Current feed-forward 3D/4D reconstruction systems rely on dense geometry and pose supervision -- expensive to obtain at scale and particularly scarce for dynamic real-world scenes. We present Flow3r, a framework that augments visual geometry learning with dense 2D correspondences (`flow') as supervision, enabling scalable training from unlabeled monocular videos. Our key insight is that the flow prediction module should be factored: predicting flow between two images using geometry latents from one and pose latents from the other. This factorization directly guides the learning of both scene geometry and camera motion, and naturally extends to dynamic scenes. In controlled experiments, we show that factored flow prediction outperforms alternative designs and that performance scales consistently with unlabeled data. Integrating factored flow into existing visual geometry architectures and training with ~800K unlabeled videos, Flow3r achieves state-of-the-art results across eight benchmarks spanning static and dynamic scenes, with its largest gains on in-the-wild dynamic videos where labeled data is most scarce.
Here we scale the training of an off-the-shelf large visual geometry network (Ï€3) by leveraging our factored flow prediction strategy with unlabeled dynamic data. We evaluate performance using pose accuracy and reconstruction metrics in four dynamic datasets (Kinetics700, Epic-Kitchens, Sintel and Bonn) and four static datasets (Co3Dv2, Scannet, NRGBD, and 7-scenes). Best, second and third results are highlighted in light red, orange, and yellow, respectively. Flow3r consistently outperforms state-of-the-art methods in both camera pose estimation and scene reconstruction, demonstrating the effectiveness of leveraging large-scale unlabeled videos for visual geometry learning via factored-flow supervision.
In this work, we present flow3r and demonstrate that it effectively leverages in-the-wild unlabeled data by introducing factored flow prediction, advancing visual geometry learning beyond existing fully supervised methods. While our approach opens up new possibilities, several challenges remain.

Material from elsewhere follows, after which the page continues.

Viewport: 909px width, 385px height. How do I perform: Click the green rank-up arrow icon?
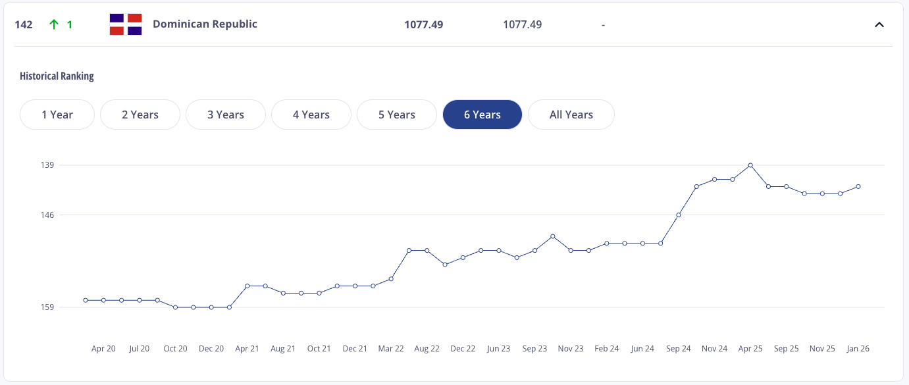click(54, 24)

First, flow3r relies on off-the-shelf models to provide pseudo-ground-truth flow supervision, and there can be domains where such 2D prediction fails, limiting the performance upper bound of flow3r. Second, although our factored flow formulation elegantly handles dynamic scenes and enables flow supervision to improve the learning of both camera motion and scene geometry, flow3r may struggle under complex scenes with multiple moving independently components. Finally, our current experiments operate at a moderate scale (~800K video sequences for flow supervision), and scaling to truly large-scale settings (~10-100M videos) presents an exciting but unexplored direction. While this is out of scope for our work due to computational constraints, we envision flow3r's formulation serving as a building block for future large-scale learning methods.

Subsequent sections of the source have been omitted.